→ **TASK PROMPT**
Find every line of the records that has "agent" and return it.

Entries taken from a collection:

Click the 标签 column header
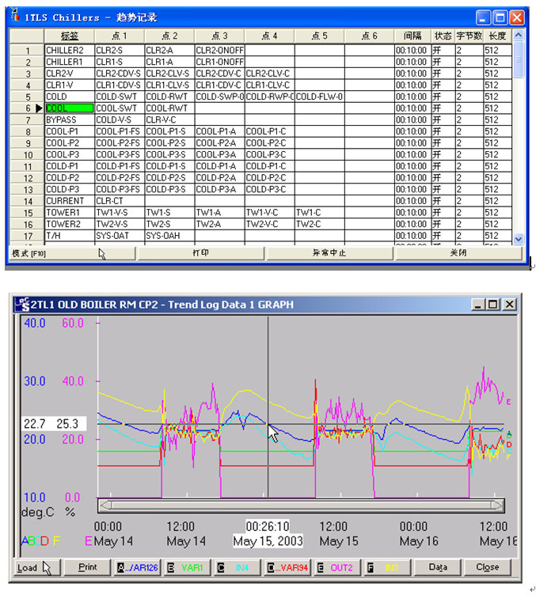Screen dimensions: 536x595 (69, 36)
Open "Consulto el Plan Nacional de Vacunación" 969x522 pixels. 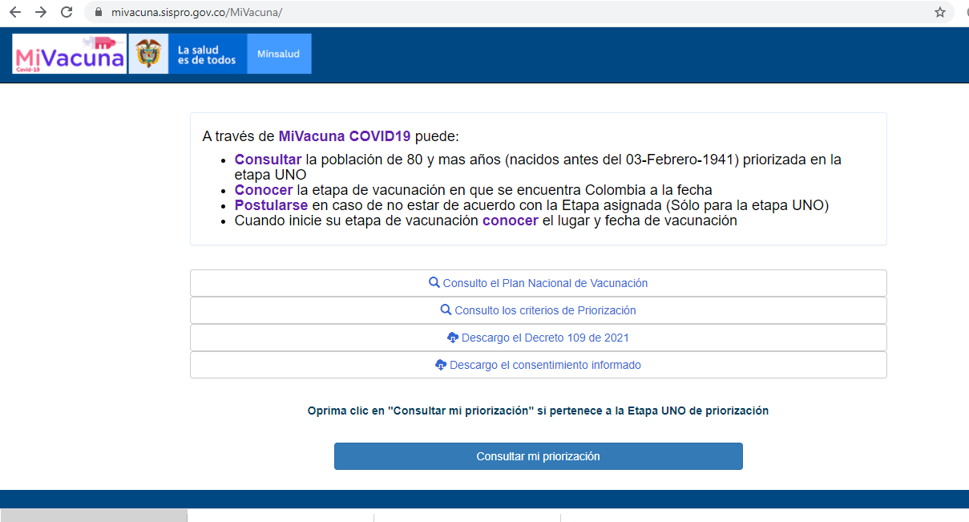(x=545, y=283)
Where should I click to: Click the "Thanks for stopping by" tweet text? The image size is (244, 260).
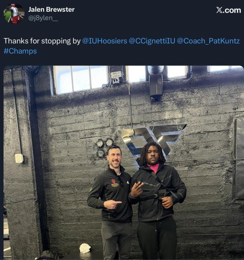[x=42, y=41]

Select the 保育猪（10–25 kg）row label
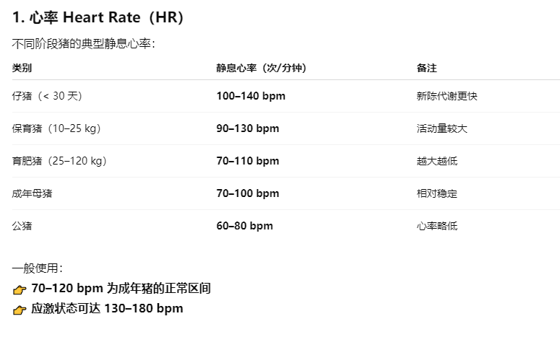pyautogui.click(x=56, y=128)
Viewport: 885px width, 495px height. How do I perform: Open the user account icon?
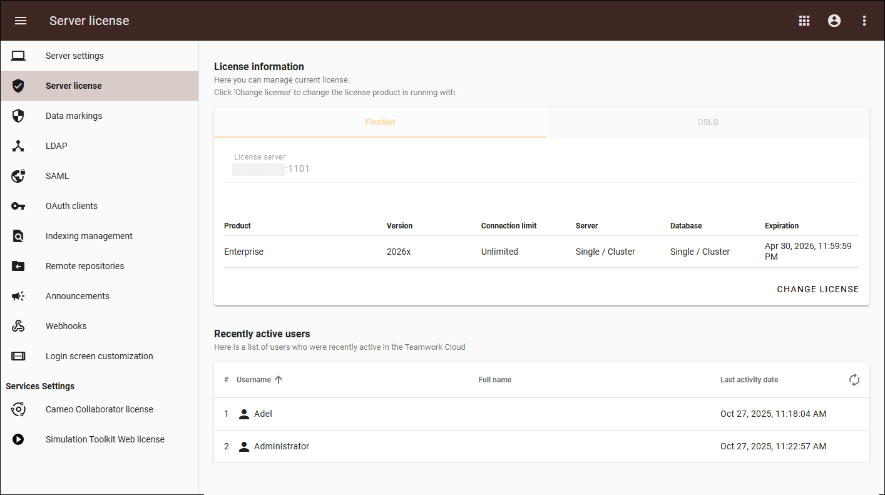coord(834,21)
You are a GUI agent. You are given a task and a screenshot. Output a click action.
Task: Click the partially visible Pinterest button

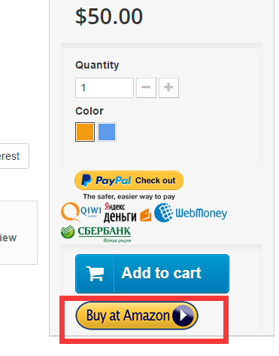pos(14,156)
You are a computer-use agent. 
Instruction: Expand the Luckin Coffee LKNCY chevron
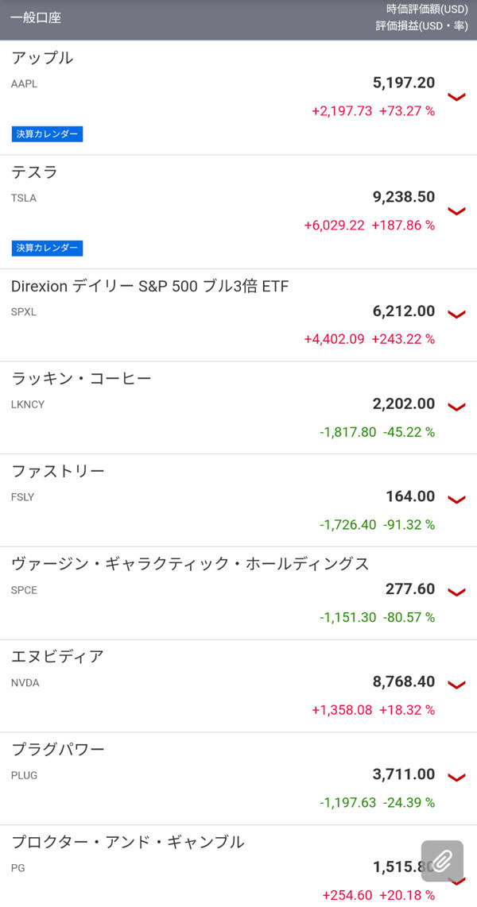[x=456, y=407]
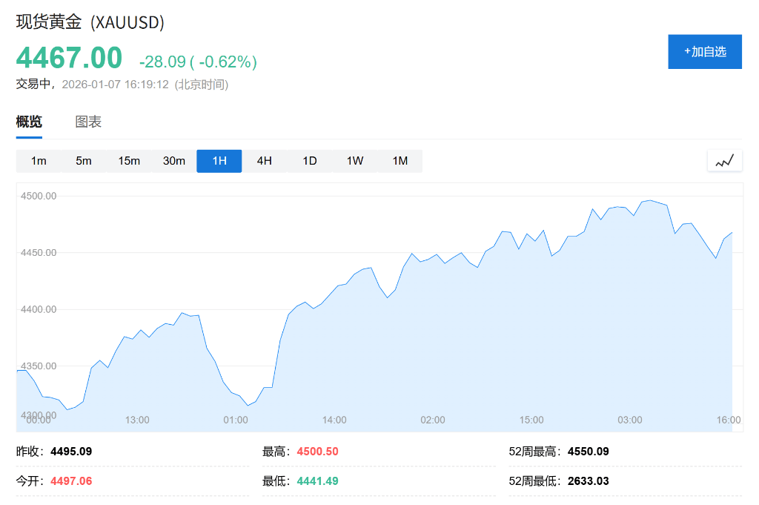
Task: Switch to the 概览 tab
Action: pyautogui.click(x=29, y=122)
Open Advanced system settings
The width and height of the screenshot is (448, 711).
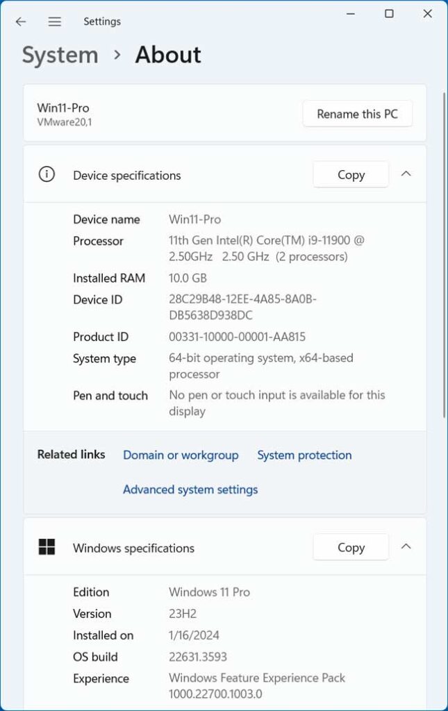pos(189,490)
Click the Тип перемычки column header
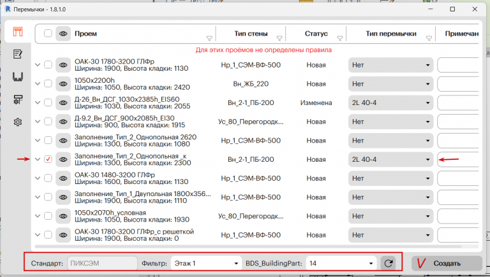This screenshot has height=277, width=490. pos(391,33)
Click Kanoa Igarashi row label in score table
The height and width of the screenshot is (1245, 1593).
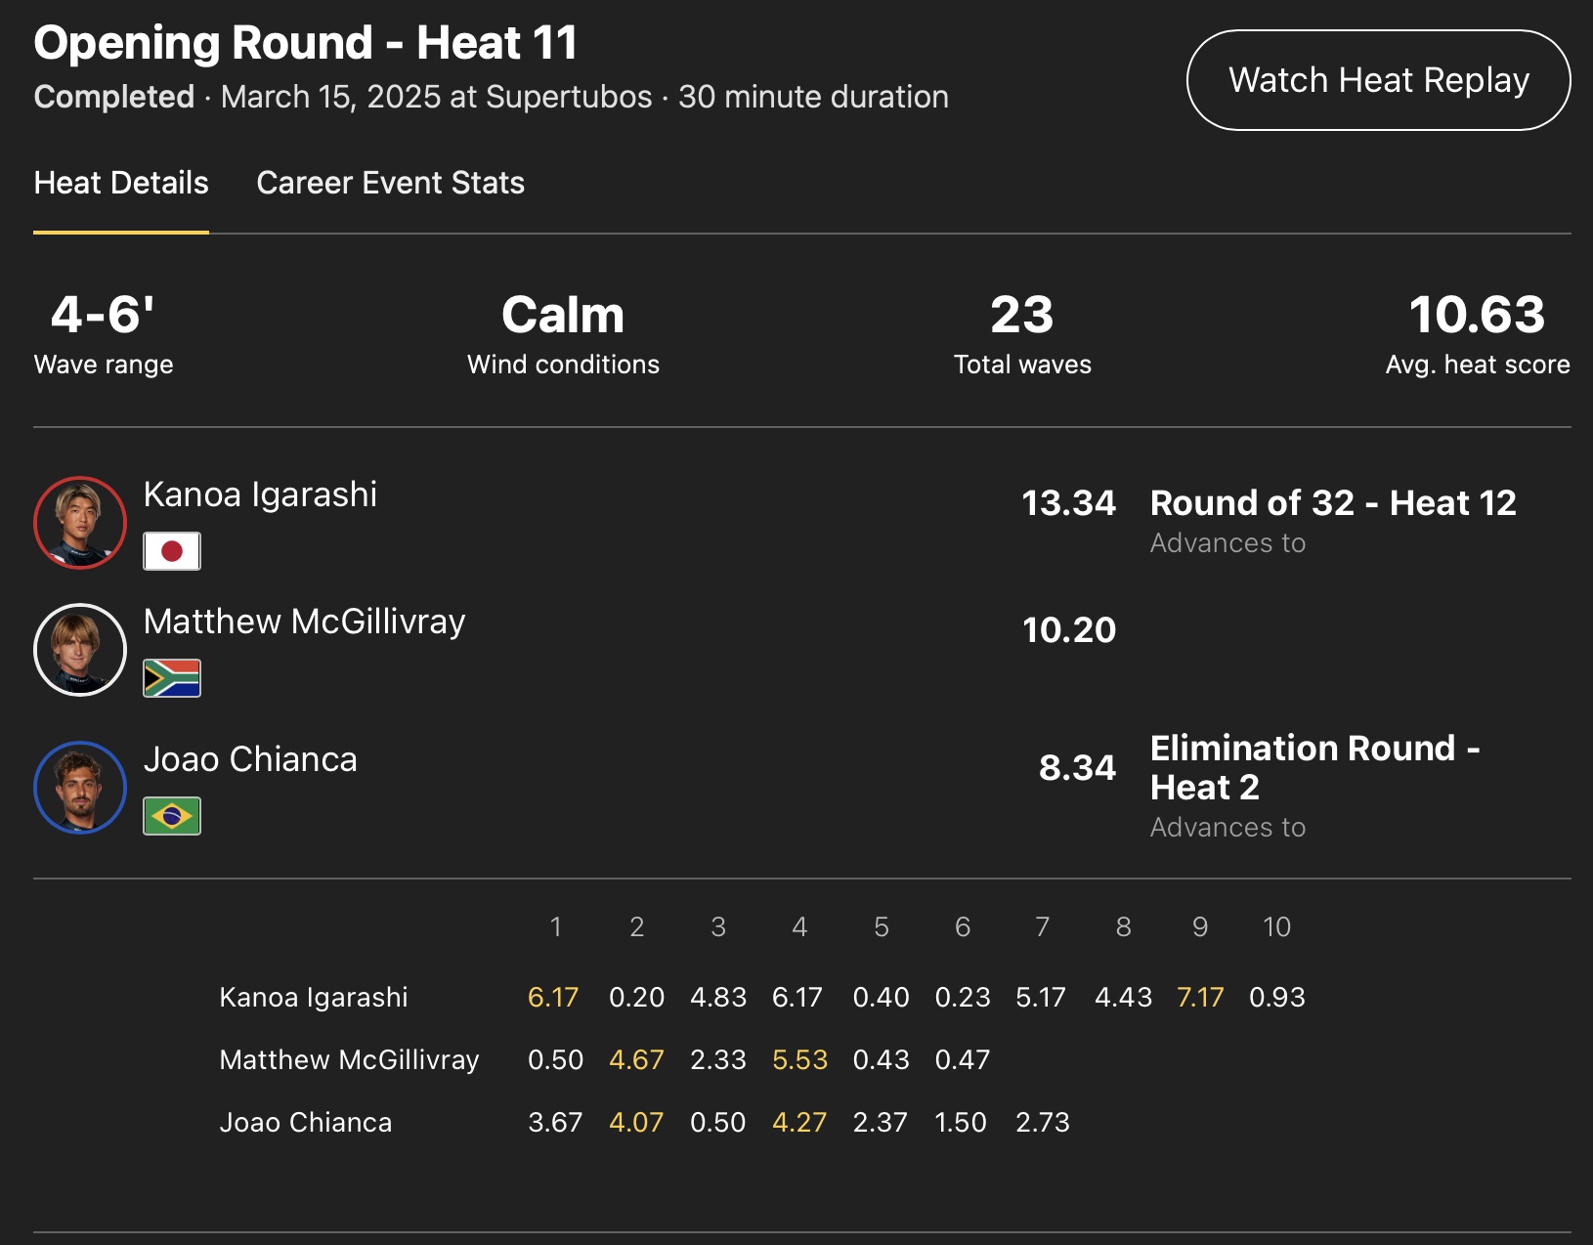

→ **EXERCISE RESULT**
You are a GUI agent. You are given a task and a screenshot. Output a click action.
You are a computer-use agent. 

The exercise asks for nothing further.